In contrast to this approach, neural radiance fields synthesize high realistic images and consume less memory. It can handle complex geometry and scene effects that are challenging for other traditional methods. However, it has one challenge of surface modeling. If surface modeling is not proper, scene geometry cannot be captured precisely, leading to the generation of artifacts.
This paper intends to discover other 3D scene representation that is expressive, effective, compact, and generalizable. This work models surface using planar geometry. It models real-world surfaces through piece-wise local planar structures. In contrast to the multi-planar imagery, the approach allows each plane to have an arbitrary direction, position, and size. This achieves fast rendering, and computation in empty spaces is eliminated.
This work proposed a novel neural representation termed a mixture of planar experts. It also presents a design of a neural rendering method using NeurMiPs. In this work, the scene is initially represented as a mixture of local planar surfaces, an oriented 2D rectangle. A neural radiance field function is utilized for each plane to encode its view-dependent appearance and transparency. Also, the input images are used for learning the geometry and the radiance fields. A ray rectangle intersection is verified during the rendering time. Intersecting point’s coordinate is used to evaluate the color and transparency. Lastly, the ray color is computed by combining the colors of all intersecting topics using alpha blending. The proposed 3D architecture and other neural rendering approaches are represented in Figure 1.
For each planar expert model, this work utilizes Multi-Layer Perceptron (MLP) with three fully connected hidden layers, ReLU activation for each hidden layer, and sigmoid activation for final output. It uses a mixture of planar experts to fit the surface geometry. While testing, a pixel is rendered by shooting a ray from the eye, and the radiance is evaluated along the ray. An intersection is done between the given ray and an infinite size plane to decide whether a local plane intersects the ray. Only the intersected rectangles are reserved on which ray’s color and transparency are evaluated. The alpha composition is conducted to get the ultimate approximation of the ray’s color.
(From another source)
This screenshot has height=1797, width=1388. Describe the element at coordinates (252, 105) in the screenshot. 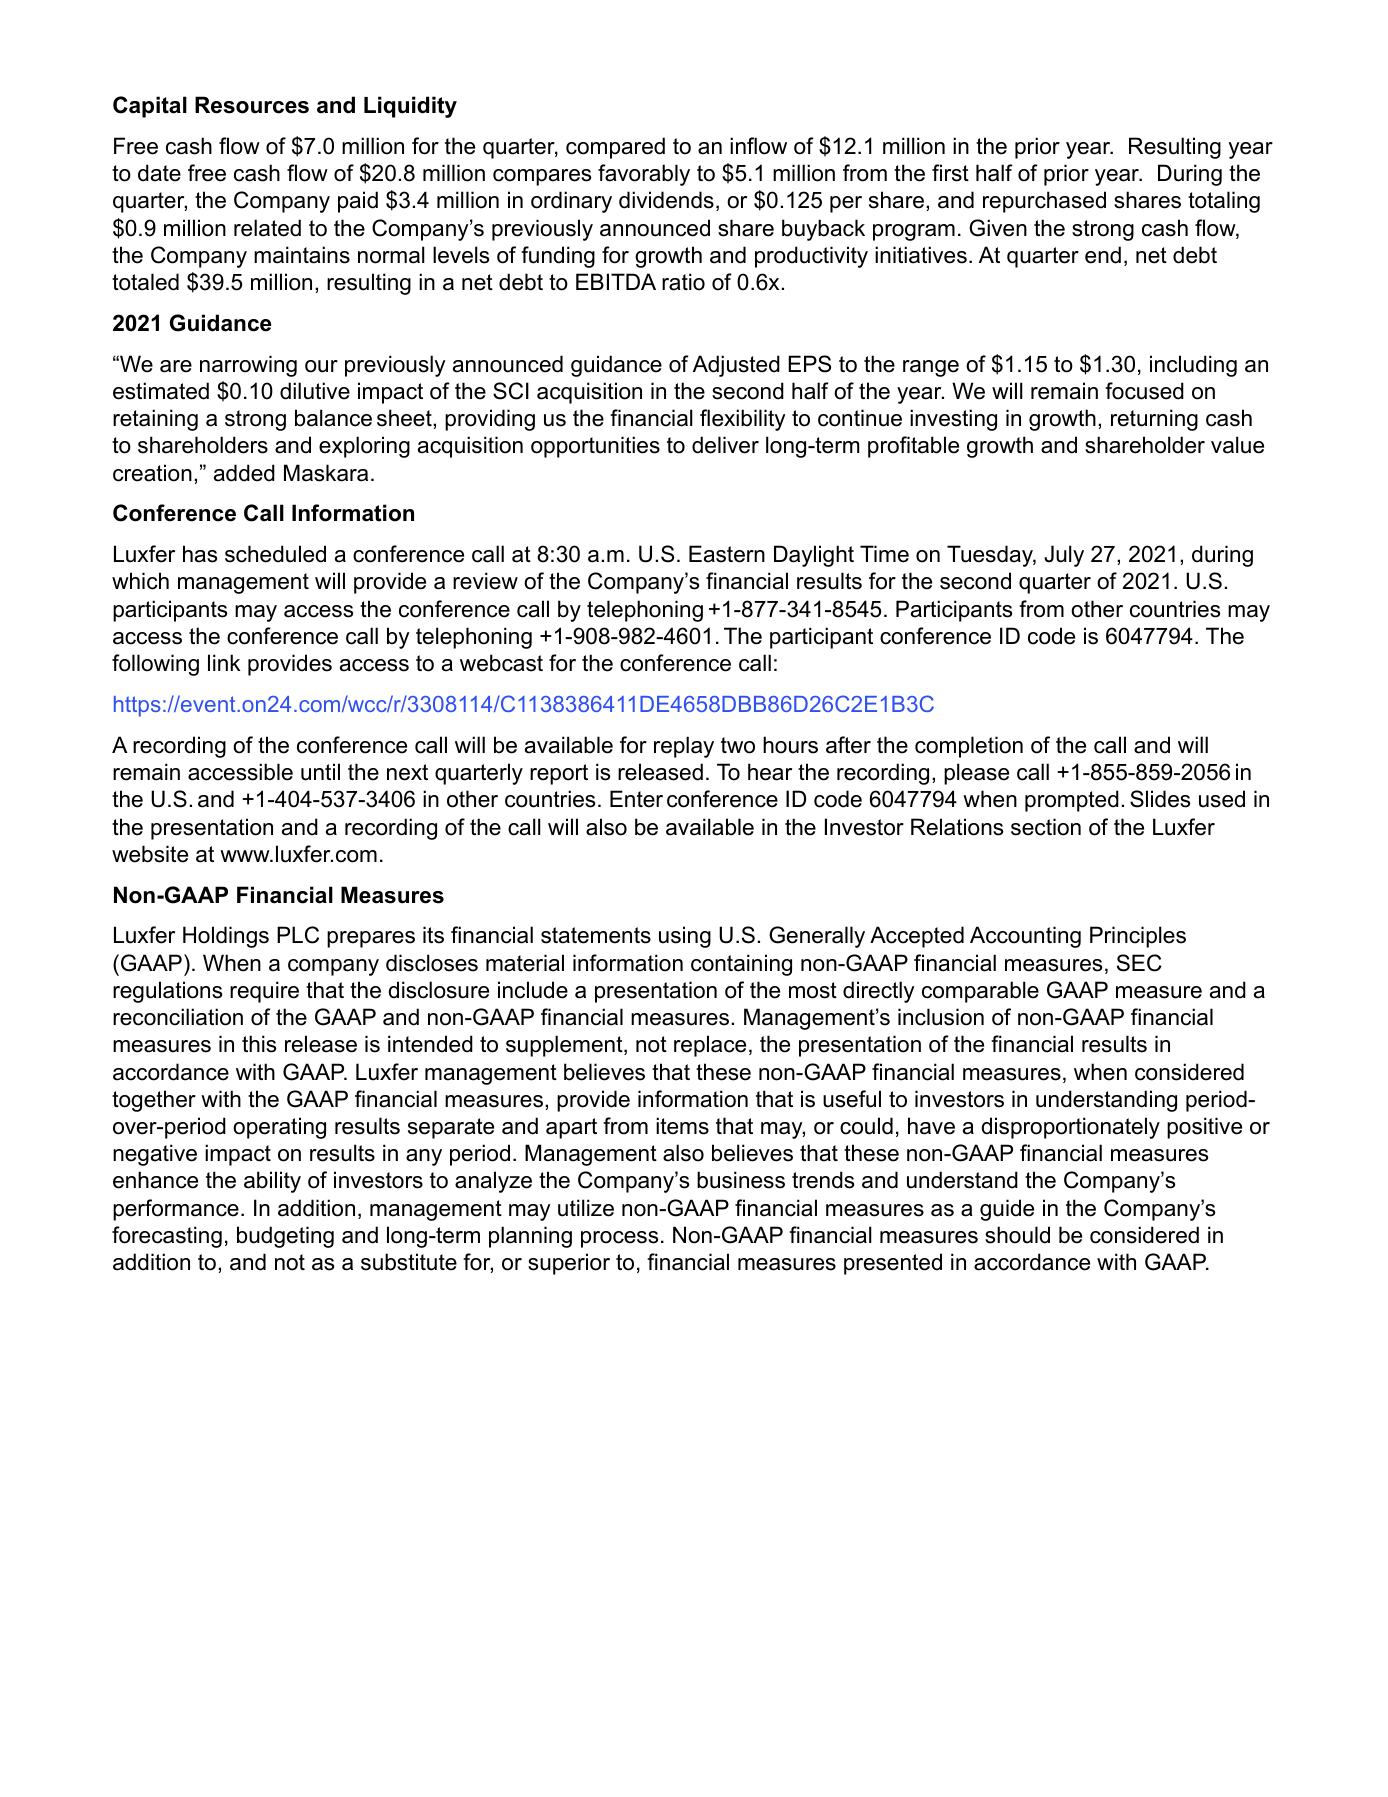

I see `Resources` at that location.
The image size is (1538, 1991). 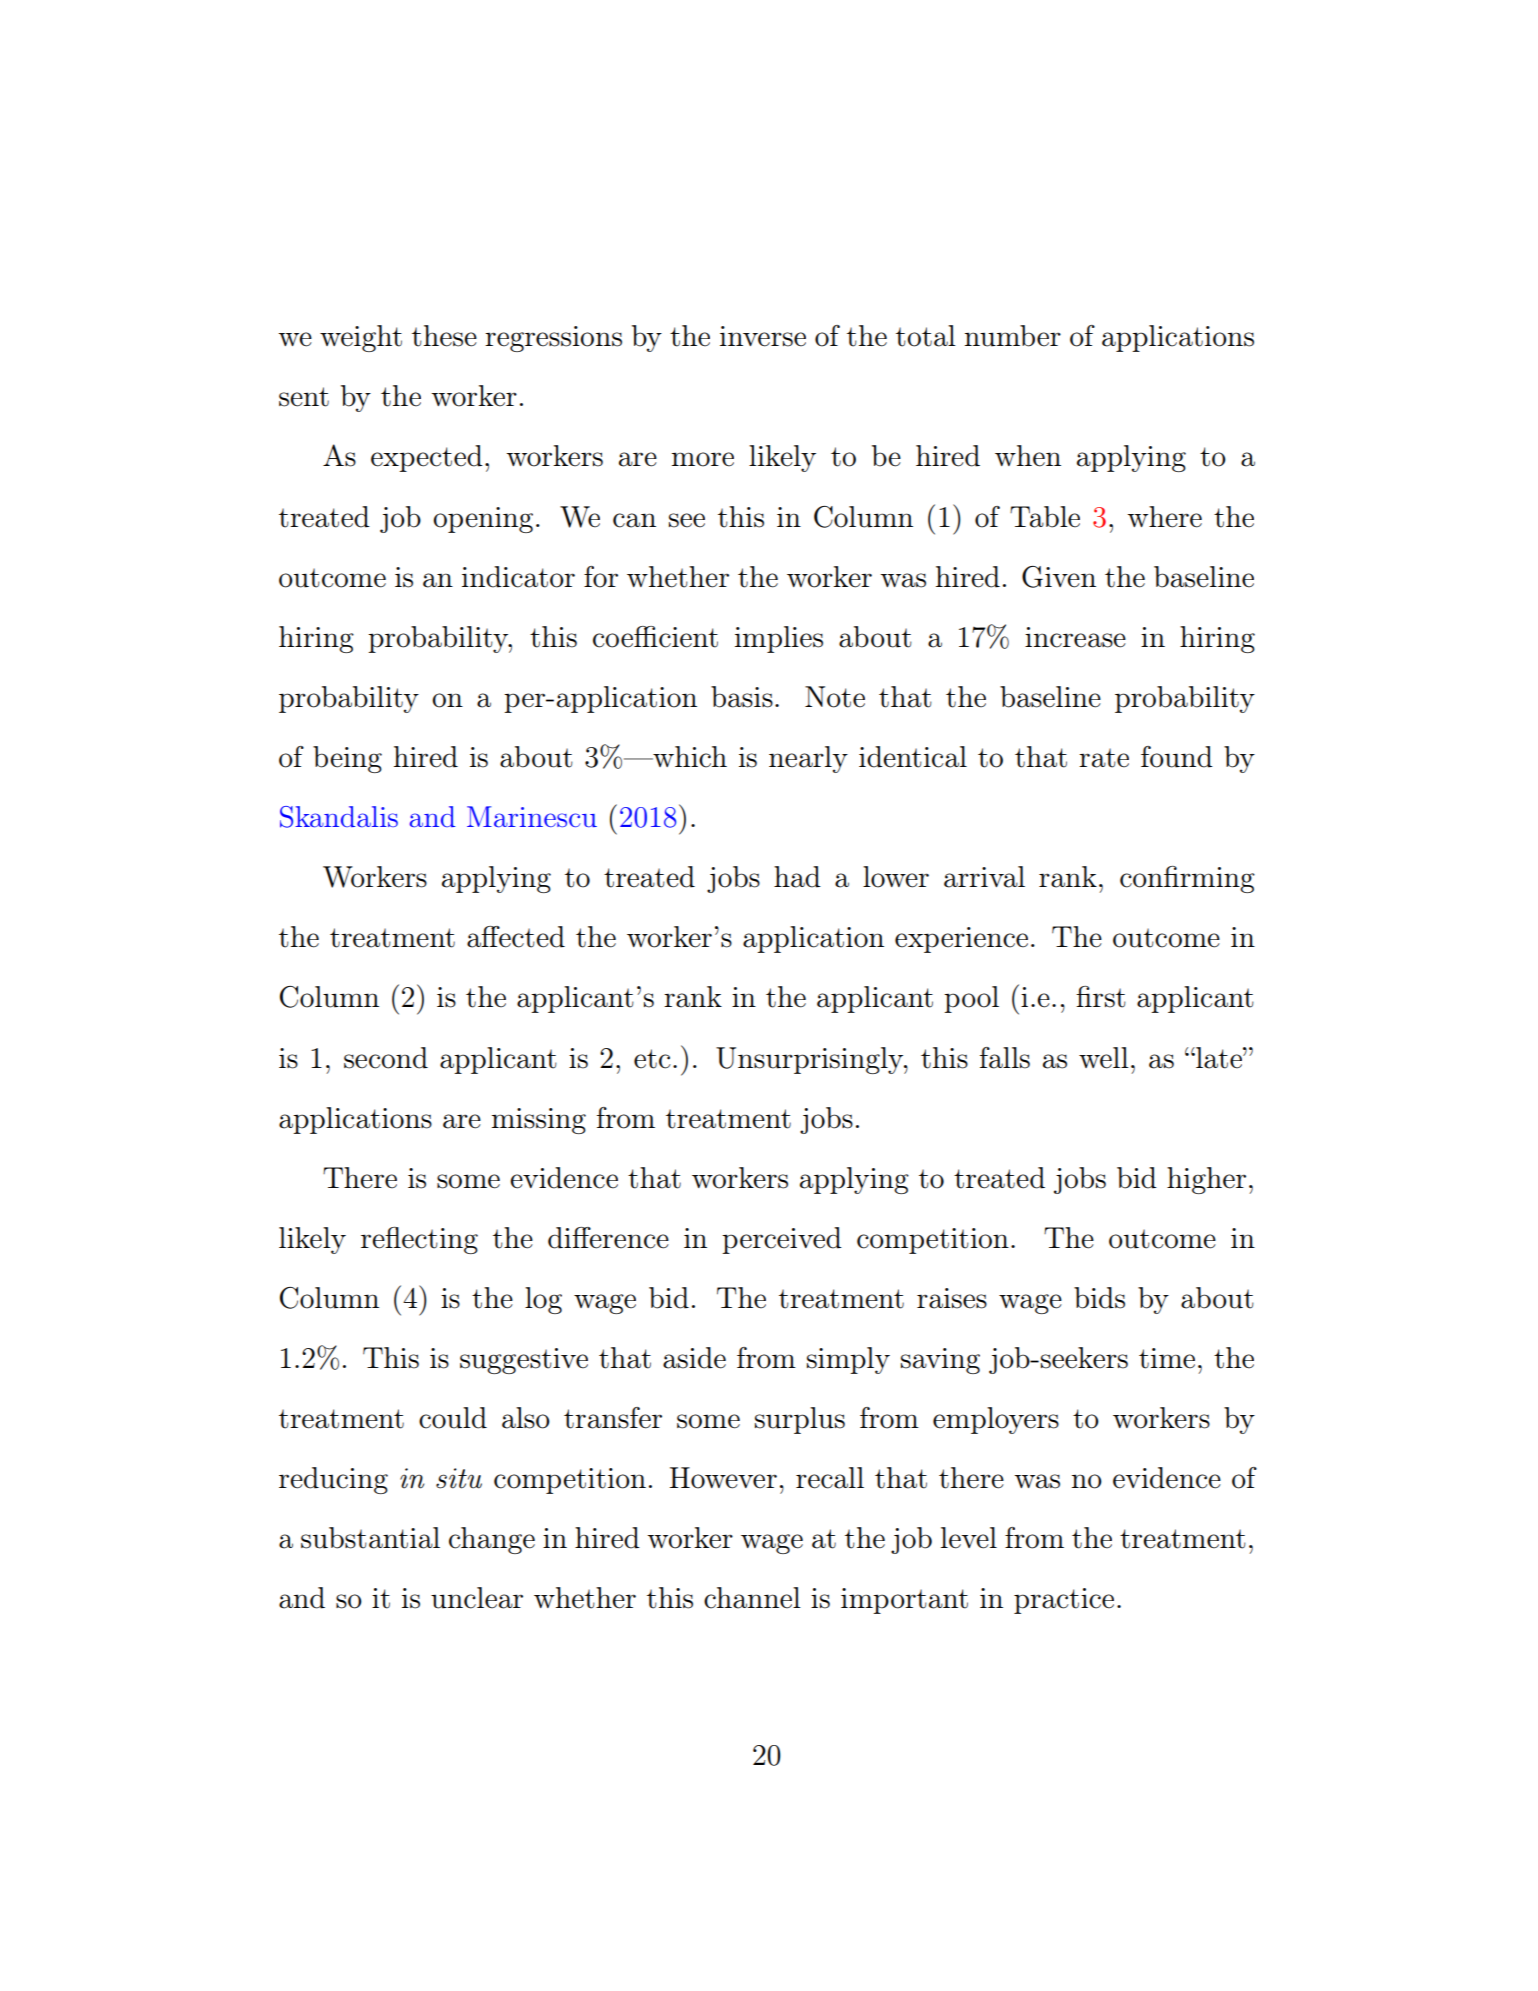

NeurMiPs require both optimizing the plane geometry and the radiance for training. The plane geometric parameters are projected by structure-from-motion using the coarse 3D point cloud. The radiance and geometry are jointly optimized. A large capacity NeRF model is trained as the teacher model to distill knowledge. After over-fitting to the teacher network, plane parameters are fixed, and student radiance field models are fine-tuned to enhance rendering quality.
This work proposes to pre-render alpha values for each rectangular plane bake, the pre-rendered alpha values. Early ray termination is avoided to prevent further network evaluation. A custom CUDA kernel is designed to intersect the ray plane, alpha composition, and model inference.
The proposed approach is evaluated on two different datasets, Replica and Tanks & Temples. Moreover, the replica is a simulated dataset with various indoor scenarios. This research selects seven random scenes, and 50 training images and 100 test images are rendered for each scene. Each scene has high-resolution geometry and photorealistic textures. Blender Proc is adapted as the physical-based rendering engine, and the image resolution is 512 * 512 pixels. Tanks & Temples covers five real-world high-resolution scenarios taken from the surrounding 360o view.
The work is evaluated quantitatively by using the approach Peak Signal-to-Noise Ratio (PSNR), perceptual metric (LPIPS), and structural similarity index (SSIM). The algorithm is compared with the most promising techniques, neural radiance field (NeRF), MPI-based method (NeX), and hybrid real-time methods such as NVSF, KiloNeRF, and PlenOctrees.
This paper proposes NeurMiPs, a novel 3D illustration for novel view synthesis. In contrast to the neural surface rendering as it consumes less memory and time. Also, the approach is considerably more sample-efficient with better extrapolation than volume rendering. The proposed method effectively reflects the geometry of multi-plane images. Also, this approach achieves superior performance in contrast to the state-of-the-art techniques on a new challenging benchmark for view extrapolation.